AI commonly writes executive summaries that are condensed technical reports. "The assessment identified 7 vulnerabilities across 4 CVSS severity levels" is a technical summary dressed in executive clothing. Read what AI produces and rewrite anything that would make Andres stop reading.

Step 3: Write the compliance evidence

The compliance evidence section is designed for the Portland buyer's supply chain compliance team. These are people who review security documentation across many origin partners. They need standardized, structured information.

Write the compliance evidence section. Include: assessment methodology (tools used, approach taken, date range), scope (all systems assessed with their function), findings summary table (Finding ID, Severity, Description, Status: Remediated / Compensating Control / Recommended), and a statement of the cooperative's security posture improvement. Format this as a formal compliance artifact.

The compliance evidence needs to demonstrate that the assessment was methodical -- not a quick scan but a structured engagement with scoping, threat modeling, cross-tool verification, and risk-assessed remediation. The methodology section is where the Portland buyer sees that the cooperative took this seriously.

Step 4: Write the technical findings

The developer in Caracas needs to implement the remaining fixes. The technical findings give them exactly what they need: which file, which line, what the vulnerability is, how to reproduce it, and what the fix looks like.

Write the technical findings section. For each vulnerability, include: a unique finding ID, severity, affected system and endpoint, description of the vulnerability, reproduction steps (exact commands or inputs), evidence (what data was accessed or what behavior was demonstrated), remediation recommendation (with code examples where applicable), compensating controls if the fix is deferred, and rollback procedure reference if the fix is risky.

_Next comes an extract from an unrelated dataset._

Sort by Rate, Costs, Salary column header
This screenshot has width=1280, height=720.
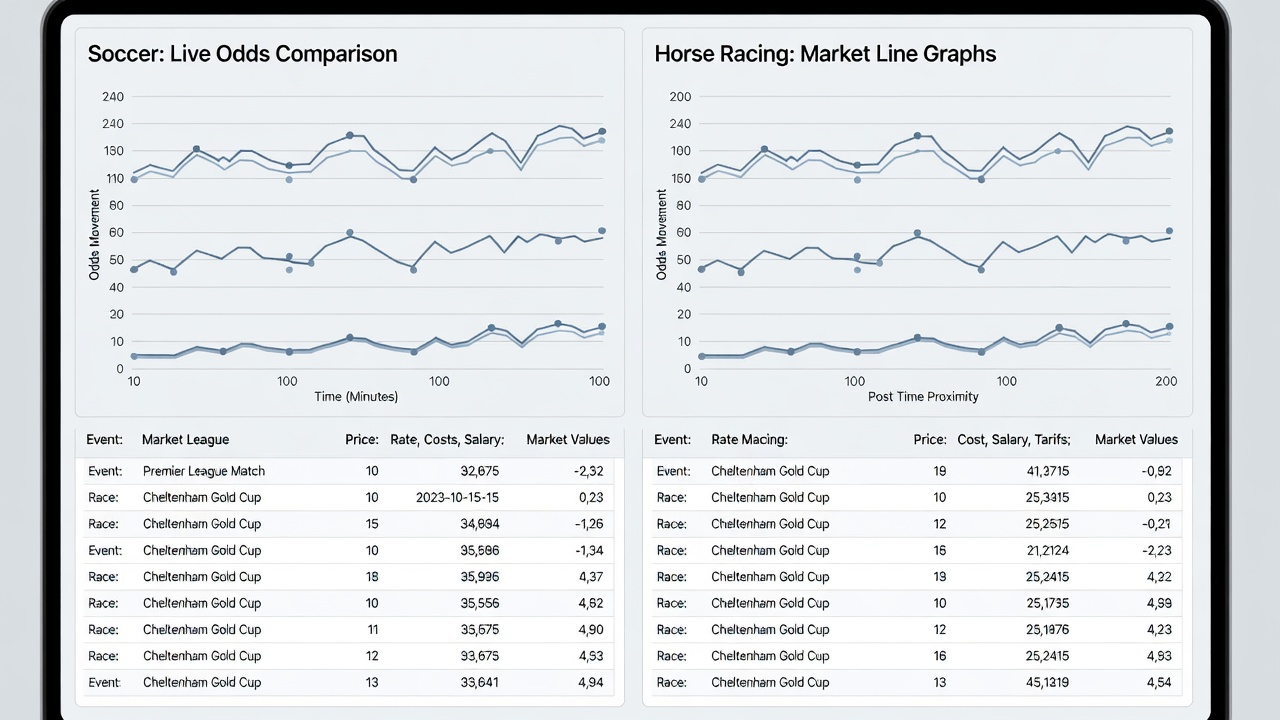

The technical section references the remediation plan from Unit 7. Where a fix was already implemented, note its status. Where a compensating control is in place, reference the control documentation. Where rollback procedures exist, include them or reference their location.

Step 5: Present the report to Andres

Share the completed report with Andres through the living client interface. He will read the executive summary first -- it is the only section he will read in full.

Andres will ask practical questions: "If we can only do three things before the Portland deadline, what are the three things?" He will ask about the fermentation sensors -- explain what network exposure means for IoT devices in terms he understands. He will ask whether they should talk to the shipping company about the API issue -- tell him yes, and explain what to ask for.

He will thank you and say this is exactly what he needed to show the Portland buyer. That is the test of the report -- not whether every finding is documented, but whether the people who need to act on it can understand what to do.

The report is now the primary deliverable for the engagement. The executive summary, compliance evidence, and technical findings each serve a different reader, but together they tell the complete story: what the cooperative had, what was at risk, what was done about it, and what comes next.